Exercise objective: Give only the number of lines in the records below that contain the string "height", counting only matches in the same case.

The records:
◇ ◇ ◇
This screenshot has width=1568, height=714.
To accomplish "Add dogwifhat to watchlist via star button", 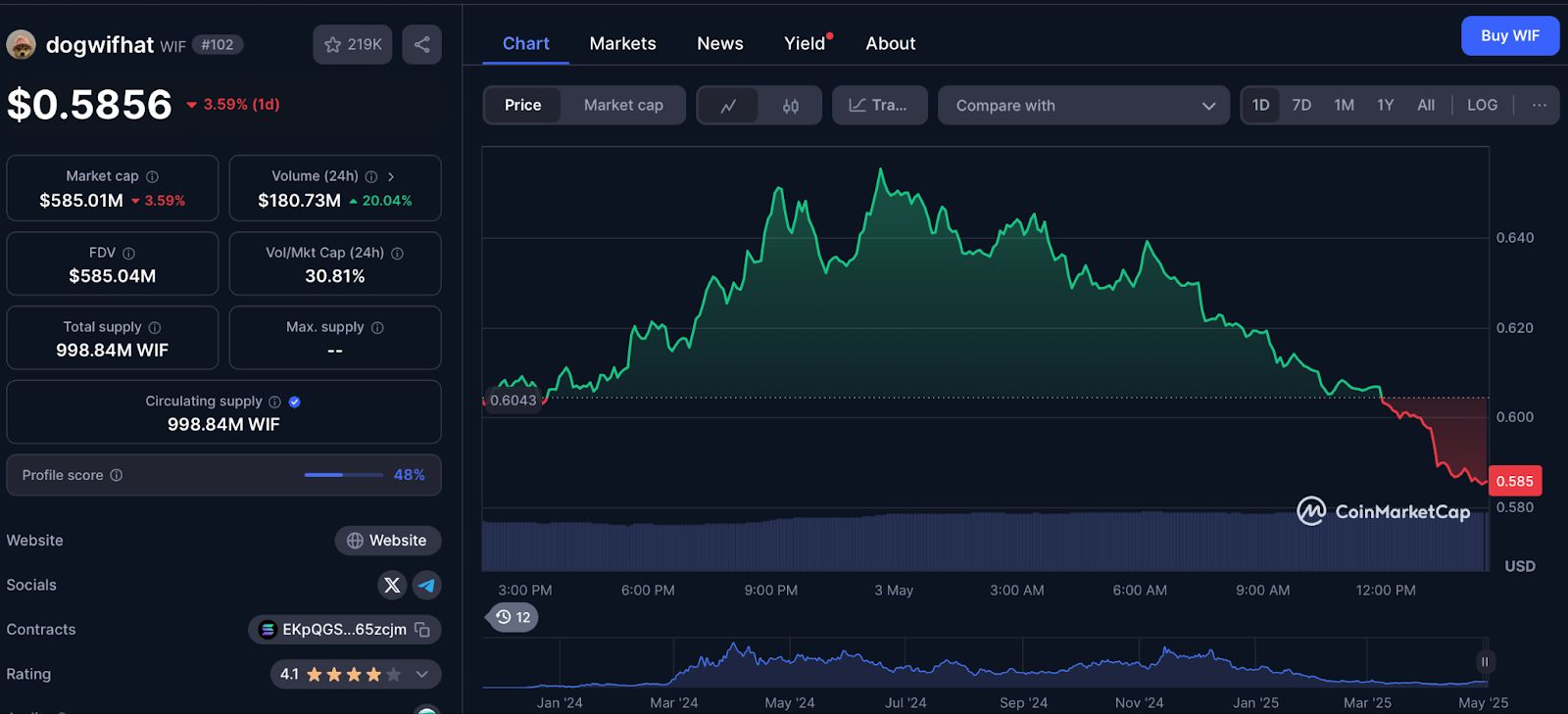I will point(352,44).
◇ ◇ ◇
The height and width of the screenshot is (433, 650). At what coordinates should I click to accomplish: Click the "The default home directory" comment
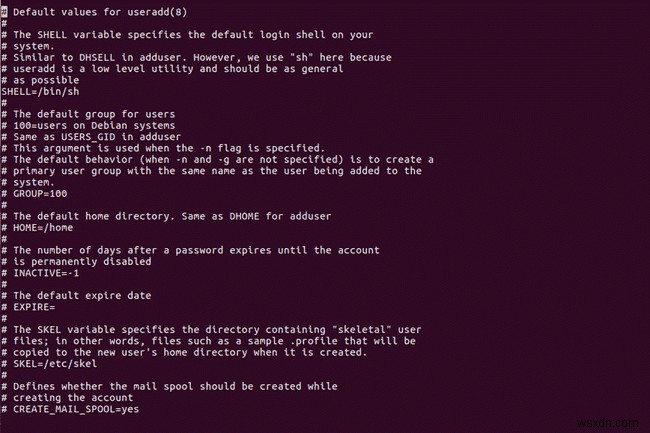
◇ ◇ ◇
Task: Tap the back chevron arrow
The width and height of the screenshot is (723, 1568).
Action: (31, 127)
◇ ◇ ◇
In response: 3